Given information
=== Begin Enclosure ===

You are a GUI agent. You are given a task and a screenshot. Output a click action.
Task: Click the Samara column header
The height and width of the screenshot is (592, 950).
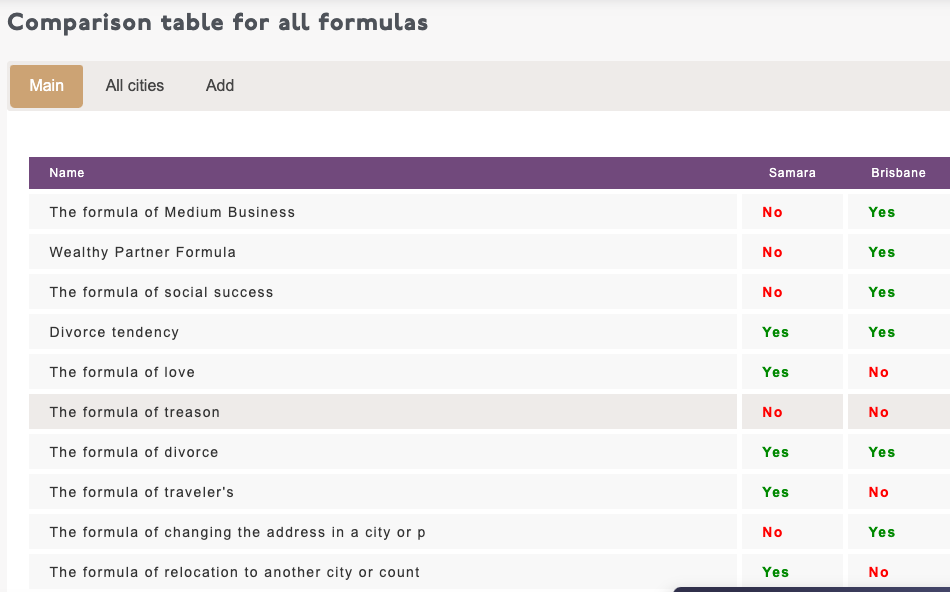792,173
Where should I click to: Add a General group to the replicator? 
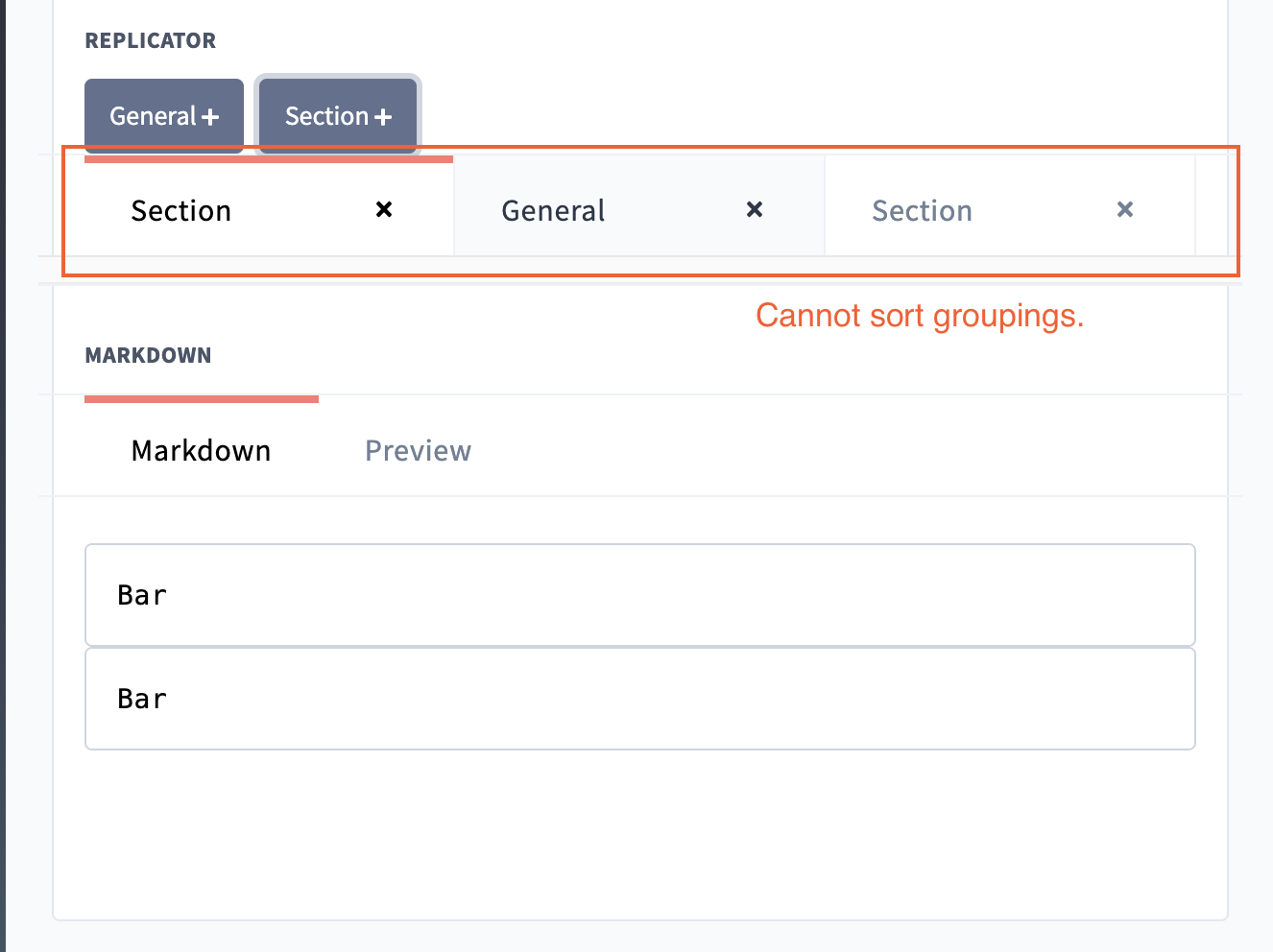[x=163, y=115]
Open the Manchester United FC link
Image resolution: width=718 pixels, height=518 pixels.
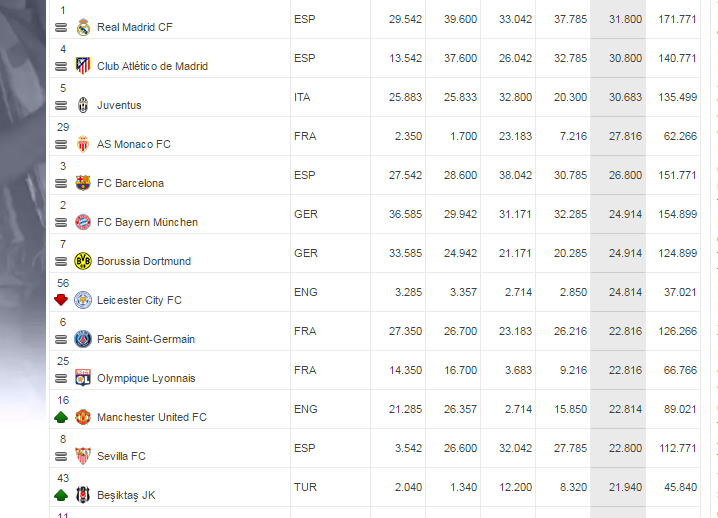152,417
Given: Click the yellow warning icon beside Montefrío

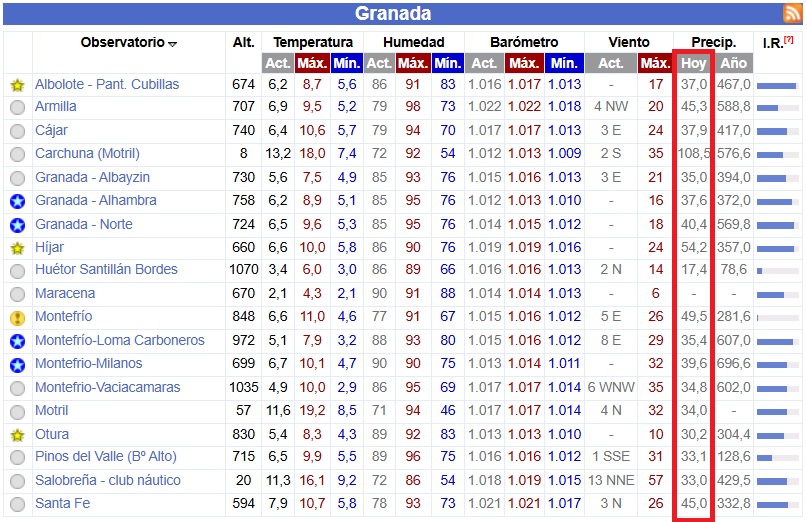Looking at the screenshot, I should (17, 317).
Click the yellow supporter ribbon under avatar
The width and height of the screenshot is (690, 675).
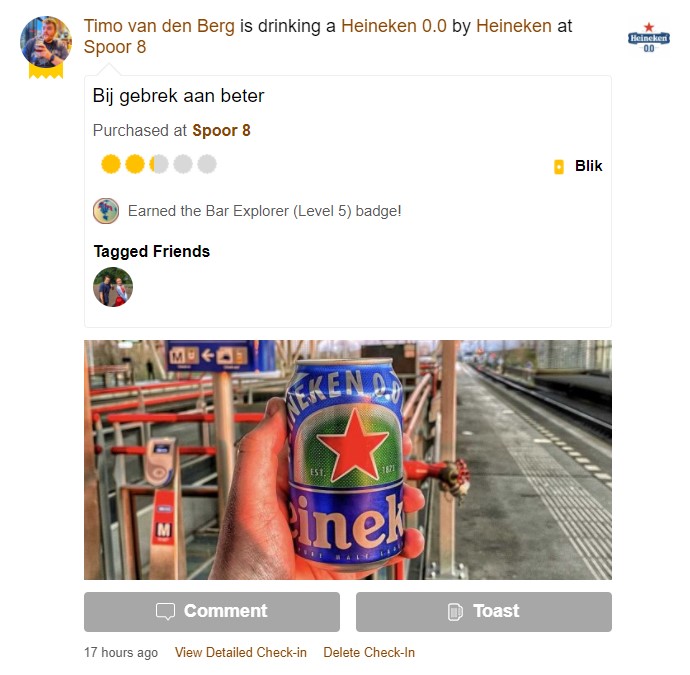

=== End Enclosure ===

Only the lines from the one containing "Open the Manchester United FC link" through the last line of the entries should be transcribed, exactly and with no pictures.

Open the Manchester United FC link
Image resolution: width=718 pixels, height=518 pixels.
152,417
Given: Click the yellow warning icon beside Montefrío

Looking at the screenshot, I should (17, 317).
Click the yellow supporter ribbon under avatar
The width and height of the screenshot is (690, 675).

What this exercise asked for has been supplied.